*What is needed*: Reproduce the records below exactly as shown.

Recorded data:

--

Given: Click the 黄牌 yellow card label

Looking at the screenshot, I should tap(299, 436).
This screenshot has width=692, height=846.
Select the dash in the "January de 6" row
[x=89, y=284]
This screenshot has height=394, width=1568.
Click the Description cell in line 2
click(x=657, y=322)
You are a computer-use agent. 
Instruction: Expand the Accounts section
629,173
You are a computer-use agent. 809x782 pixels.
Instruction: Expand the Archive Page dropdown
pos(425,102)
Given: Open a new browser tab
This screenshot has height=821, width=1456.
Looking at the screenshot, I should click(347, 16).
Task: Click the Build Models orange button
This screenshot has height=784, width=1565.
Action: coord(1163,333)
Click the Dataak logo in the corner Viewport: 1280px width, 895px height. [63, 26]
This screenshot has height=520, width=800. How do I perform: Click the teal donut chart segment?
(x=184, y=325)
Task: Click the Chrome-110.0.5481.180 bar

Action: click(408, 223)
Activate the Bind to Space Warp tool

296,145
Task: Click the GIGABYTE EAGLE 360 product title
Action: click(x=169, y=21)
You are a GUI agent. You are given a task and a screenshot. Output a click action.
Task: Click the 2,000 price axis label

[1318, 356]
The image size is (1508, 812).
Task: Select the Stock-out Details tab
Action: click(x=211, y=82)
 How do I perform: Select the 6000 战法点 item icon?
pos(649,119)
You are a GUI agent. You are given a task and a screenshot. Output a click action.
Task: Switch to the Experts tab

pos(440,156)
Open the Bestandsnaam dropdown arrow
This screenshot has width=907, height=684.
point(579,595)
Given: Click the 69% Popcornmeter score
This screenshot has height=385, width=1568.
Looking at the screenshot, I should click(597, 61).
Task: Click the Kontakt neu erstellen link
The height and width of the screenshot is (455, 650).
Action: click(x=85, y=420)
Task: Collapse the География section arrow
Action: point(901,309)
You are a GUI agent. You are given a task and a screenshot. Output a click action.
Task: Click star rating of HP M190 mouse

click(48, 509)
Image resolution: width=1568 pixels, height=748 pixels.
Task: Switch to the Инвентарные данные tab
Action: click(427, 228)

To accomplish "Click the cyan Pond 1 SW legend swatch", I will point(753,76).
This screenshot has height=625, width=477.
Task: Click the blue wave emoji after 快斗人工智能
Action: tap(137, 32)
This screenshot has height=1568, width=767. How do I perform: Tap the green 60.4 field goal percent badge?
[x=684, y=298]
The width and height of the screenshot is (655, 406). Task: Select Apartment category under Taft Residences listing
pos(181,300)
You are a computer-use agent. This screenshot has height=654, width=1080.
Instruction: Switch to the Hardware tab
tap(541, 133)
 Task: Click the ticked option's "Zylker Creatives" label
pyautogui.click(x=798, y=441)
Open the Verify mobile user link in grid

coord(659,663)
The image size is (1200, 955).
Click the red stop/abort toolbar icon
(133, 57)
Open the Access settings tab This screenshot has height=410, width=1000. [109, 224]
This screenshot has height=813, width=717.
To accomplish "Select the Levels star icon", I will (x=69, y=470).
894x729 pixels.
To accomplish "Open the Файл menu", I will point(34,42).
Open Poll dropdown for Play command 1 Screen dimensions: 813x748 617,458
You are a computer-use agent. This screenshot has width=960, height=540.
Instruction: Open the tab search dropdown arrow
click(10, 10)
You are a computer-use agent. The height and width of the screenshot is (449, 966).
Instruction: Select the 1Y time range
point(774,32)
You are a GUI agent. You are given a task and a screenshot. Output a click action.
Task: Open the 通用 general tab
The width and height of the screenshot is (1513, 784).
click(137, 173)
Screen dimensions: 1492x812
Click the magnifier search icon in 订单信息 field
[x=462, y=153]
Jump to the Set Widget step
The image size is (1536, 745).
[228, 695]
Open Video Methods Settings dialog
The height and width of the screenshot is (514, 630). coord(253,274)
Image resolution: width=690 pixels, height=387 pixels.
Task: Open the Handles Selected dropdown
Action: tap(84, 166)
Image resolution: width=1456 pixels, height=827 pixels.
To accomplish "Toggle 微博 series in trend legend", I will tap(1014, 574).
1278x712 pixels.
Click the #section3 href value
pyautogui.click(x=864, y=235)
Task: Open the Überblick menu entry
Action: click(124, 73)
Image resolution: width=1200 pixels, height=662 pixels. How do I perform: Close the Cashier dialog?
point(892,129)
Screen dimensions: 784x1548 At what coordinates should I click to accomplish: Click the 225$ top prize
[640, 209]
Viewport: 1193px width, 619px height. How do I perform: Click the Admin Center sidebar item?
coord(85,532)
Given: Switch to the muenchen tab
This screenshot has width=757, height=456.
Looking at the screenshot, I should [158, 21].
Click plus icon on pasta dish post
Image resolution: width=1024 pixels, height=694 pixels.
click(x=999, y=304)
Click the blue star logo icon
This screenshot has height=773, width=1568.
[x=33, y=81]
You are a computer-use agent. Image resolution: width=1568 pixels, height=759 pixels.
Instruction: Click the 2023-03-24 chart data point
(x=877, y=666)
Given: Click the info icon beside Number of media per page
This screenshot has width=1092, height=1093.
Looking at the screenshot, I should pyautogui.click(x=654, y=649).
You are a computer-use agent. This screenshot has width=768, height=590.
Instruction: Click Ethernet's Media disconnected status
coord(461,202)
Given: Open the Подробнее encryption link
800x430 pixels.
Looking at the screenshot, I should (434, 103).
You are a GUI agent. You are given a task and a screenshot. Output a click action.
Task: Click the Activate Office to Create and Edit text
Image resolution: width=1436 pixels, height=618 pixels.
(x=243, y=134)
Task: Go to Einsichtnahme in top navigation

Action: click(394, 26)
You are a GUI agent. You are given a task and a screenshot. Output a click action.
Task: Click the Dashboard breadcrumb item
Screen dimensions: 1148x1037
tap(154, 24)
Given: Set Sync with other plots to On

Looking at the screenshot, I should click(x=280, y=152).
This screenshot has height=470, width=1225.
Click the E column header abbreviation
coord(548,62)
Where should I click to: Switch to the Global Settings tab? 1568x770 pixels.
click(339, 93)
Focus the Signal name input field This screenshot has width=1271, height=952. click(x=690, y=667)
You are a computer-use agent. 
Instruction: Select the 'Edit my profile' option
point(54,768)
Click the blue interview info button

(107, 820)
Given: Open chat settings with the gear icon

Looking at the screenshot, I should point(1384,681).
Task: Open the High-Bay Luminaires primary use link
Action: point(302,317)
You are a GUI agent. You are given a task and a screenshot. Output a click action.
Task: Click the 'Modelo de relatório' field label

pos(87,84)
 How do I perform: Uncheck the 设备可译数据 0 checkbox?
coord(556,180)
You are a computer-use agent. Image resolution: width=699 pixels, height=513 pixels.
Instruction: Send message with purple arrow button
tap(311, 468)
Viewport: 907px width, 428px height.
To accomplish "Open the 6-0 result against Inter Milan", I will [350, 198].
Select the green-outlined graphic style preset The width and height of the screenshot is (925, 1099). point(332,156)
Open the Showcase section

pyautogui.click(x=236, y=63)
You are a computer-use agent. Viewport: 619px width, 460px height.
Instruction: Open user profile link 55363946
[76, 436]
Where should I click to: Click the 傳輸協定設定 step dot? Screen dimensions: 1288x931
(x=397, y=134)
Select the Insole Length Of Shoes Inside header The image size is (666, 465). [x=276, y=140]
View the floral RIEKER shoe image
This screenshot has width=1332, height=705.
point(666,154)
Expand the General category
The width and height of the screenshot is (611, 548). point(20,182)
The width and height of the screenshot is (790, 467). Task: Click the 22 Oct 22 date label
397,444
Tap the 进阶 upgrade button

--

*Task response*:
Given: Click the 黄牌 yellow card label

Looking at the screenshot, I should tap(299, 436).
This screenshot has width=692, height=846.
Select the dash in the "January de 6" row
[x=89, y=284]
This screenshot has height=394, width=1568.
Click the Description cell in line 2
click(x=657, y=322)
You are a computer-use agent. 
Instruction: Expand the Accounts section
629,173
You are a computer-use agent. 809x782 pixels.
Instruction: Expand the Archive Page dropdown
pos(425,102)
Given: Open a new browser tab
This screenshot has height=821, width=1456.
Looking at the screenshot, I should click(347, 16).
Task: Click the Build Models orange button
This screenshot has height=784, width=1565.
Action: coord(1163,333)
Click the Dataak logo in the corner Viewport: 1280px width, 895px height. [63, 26]
This screenshot has height=520, width=800. How do I perform: Click the teal donut chart segment?
(x=184, y=325)
Task: Click the Chrome-110.0.5481.180 bar

Action: click(408, 223)
Activate the Bind to Space Warp tool

296,145
Task: Click the GIGABYTE EAGLE 360 product title
Action: click(x=169, y=21)
You are a GUI agent. You are given a task and a screenshot. Output a click action.
Task: Click the 2,000 price axis label

[1318, 356]
The image size is (1508, 812).
Task: Select the Stock-out Details tab
Action: click(x=211, y=82)
 How do I perform: Select the 6000 战法点 item icon?
pos(649,119)
You are a GUI agent. You are given a task and a screenshot. Output a click action.
Task: Switch to the Experts tab

pos(440,156)
Open the Bestandsnaam dropdown arrow
This screenshot has width=907, height=684.
point(579,595)
Given: Click the 69% Popcornmeter score
This screenshot has height=385, width=1568.
Looking at the screenshot, I should click(597, 61).
Task: Click the Kontakt neu erstellen link
The height and width of the screenshot is (455, 650).
Action: click(x=85, y=420)
Task: Collapse the География section arrow
Action: point(901,309)
You are a GUI agent. You are given a task and a screenshot. Output a click action.
Task: Click star rating of HP M190 mouse

click(48, 509)
Image resolution: width=1568 pixels, height=748 pixels.
Task: Switch to the Инвентарные данные tab
Action: click(427, 228)

To accomplish "Click the cyan Pond 1 SW legend swatch", I will point(753,76).
This screenshot has height=625, width=477.
Task: Click the blue wave emoji after 快斗人工智能
Action: tap(137, 32)
This screenshot has height=1568, width=767. How do I perform: Tap the green 60.4 field goal percent badge?
[x=684, y=298]
The width and height of the screenshot is (655, 406). Task: Select Apartment category under Taft Residences listing
pos(181,300)
You are a computer-use agent. This screenshot has height=654, width=1080.
Instruction: Switch to the Hardware tab
tap(541, 133)
 Task: Click the ticked option's "Zylker Creatives" label
pyautogui.click(x=798, y=441)
Open the Verify mobile user link in grid

coord(659,663)
The image size is (1200, 955).
Click the red stop/abort toolbar icon
(133, 57)
Open the Access settings tab This screenshot has height=410, width=1000. [109, 224]
This screenshot has height=813, width=717.
To accomplish "Select the Levels star icon", I will (x=69, y=470).
894x729 pixels.
To accomplish "Open the Файл menu", I will point(34,42).
Open Poll dropdown for Play command 1 Screen dimensions: 813x748 617,458
You are a computer-use agent. This screenshot has width=960, height=540.
Instruction: Open the tab search dropdown arrow
click(10, 10)
You are a computer-use agent. The height and width of the screenshot is (449, 966).
Instruction: Select the 1Y time range
point(774,32)
You are a GUI agent. You are given a task and a screenshot. Output a click action.
Task: Open the 通用 general tab
The width and height of the screenshot is (1513, 784).
click(137, 173)
Screen dimensions: 1492x812
Click the magnifier search icon in 订单信息 field
[x=462, y=153]
Jump to the Set Widget step
The image size is (1536, 745).
[228, 695]
Open Video Methods Settings dialog
The height and width of the screenshot is (514, 630). coord(253,274)
Image resolution: width=690 pixels, height=387 pixels.
Task: Open the Handles Selected dropdown
Action: tap(84, 166)
Image resolution: width=1456 pixels, height=827 pixels.
To accomplish "Toggle 微博 series in trend legend", I will tap(1014, 574).
1278x712 pixels.
Click the #section3 href value
pyautogui.click(x=864, y=235)
Task: Open the Überblick menu entry
Action: click(124, 73)
Image resolution: width=1200 pixels, height=662 pixels. How do I perform: Close the Cashier dialog?
point(892,129)
Screen dimensions: 784x1548 At what coordinates should I click to accomplish: Click the 225$ top prize
[640, 209]
Viewport: 1193px width, 619px height. How do I perform: Click the Admin Center sidebar item?
coord(85,532)
Given: Switch to the muenchen tab
This screenshot has width=757, height=456.
Looking at the screenshot, I should [158, 21].
Click plus icon on pasta dish post
Image resolution: width=1024 pixels, height=694 pixels.
click(x=999, y=304)
Click the blue star logo icon
This screenshot has height=773, width=1568.
[x=33, y=81]
You are a computer-use agent. Image resolution: width=1568 pixels, height=759 pixels.
Instruction: Click the 2023-03-24 chart data point
(x=877, y=666)
Given: Click the info icon beside Number of media per page
This screenshot has width=1092, height=1093.
Looking at the screenshot, I should pyautogui.click(x=654, y=649).
You are a computer-use agent. This screenshot has width=768, height=590.
Instruction: Click Ethernet's Media disconnected status
coord(461,202)
Given: Open the Подробнее encryption link
800x430 pixels.
Looking at the screenshot, I should (434, 103).
You are a GUI agent. You are given a task and a screenshot. Output a click action.
Task: Click the Activate Office to Create and Edit text
Image resolution: width=1436 pixels, height=618 pixels.
(x=243, y=134)
Task: Go to Einsichtnahme in top navigation

Action: click(394, 26)
You are a GUI agent. You are given a task and a screenshot. Output a click action.
Task: Click the Dashboard breadcrumb item
Screen dimensions: 1148x1037
tap(154, 24)
Given: Set Sync with other plots to On

Looking at the screenshot, I should click(x=280, y=152).
This screenshot has height=470, width=1225.
Click the E column header abbreviation
coord(548,62)
Where should I click to: Switch to the Global Settings tab? 1568x770 pixels.
click(339, 93)
Focus the Signal name input field This screenshot has width=1271, height=952. click(x=690, y=667)
You are a computer-use agent. 
Instruction: Select the 'Edit my profile' option
point(54,768)
Click the blue interview info button

(107, 820)
Given: Open chat settings with the gear icon

Looking at the screenshot, I should point(1384,681).
Task: Open the High-Bay Luminaires primary use link
Action: point(302,317)
You are a GUI agent. You are given a task and a screenshot. Output a click action.
Task: Click the 'Modelo de relatório' field label

pos(87,84)
 How do I perform: Uncheck the 设备可译数据 0 checkbox?
coord(556,180)
You are a computer-use agent. Image resolution: width=699 pixels, height=513 pixels.
Instruction: Send message with purple arrow button
tap(311, 468)
Viewport: 907px width, 428px height.
To accomplish "Open the 6-0 result against Inter Milan", I will [350, 198].
Select the green-outlined graphic style preset The width and height of the screenshot is (925, 1099). point(332,156)
Open the Showcase section

pyautogui.click(x=236, y=63)
You are a computer-use agent. Viewport: 619px width, 460px height.
Instruction: Open user profile link 55363946
[76, 436]
Where should I click to: Click the 傳輸協定設定 step dot? Screen dimensions: 1288x931
(x=397, y=134)
Select the Insole Length Of Shoes Inside header The image size is (666, 465). [x=276, y=140]
View the floral RIEKER shoe image
This screenshot has width=1332, height=705.
point(666,154)
Expand the General category
The width and height of the screenshot is (611, 548). point(20,182)
The width and height of the screenshot is (790, 467). Task: Click the 22 Oct 22 date label
397,444
Tap the 进阶 upgrade button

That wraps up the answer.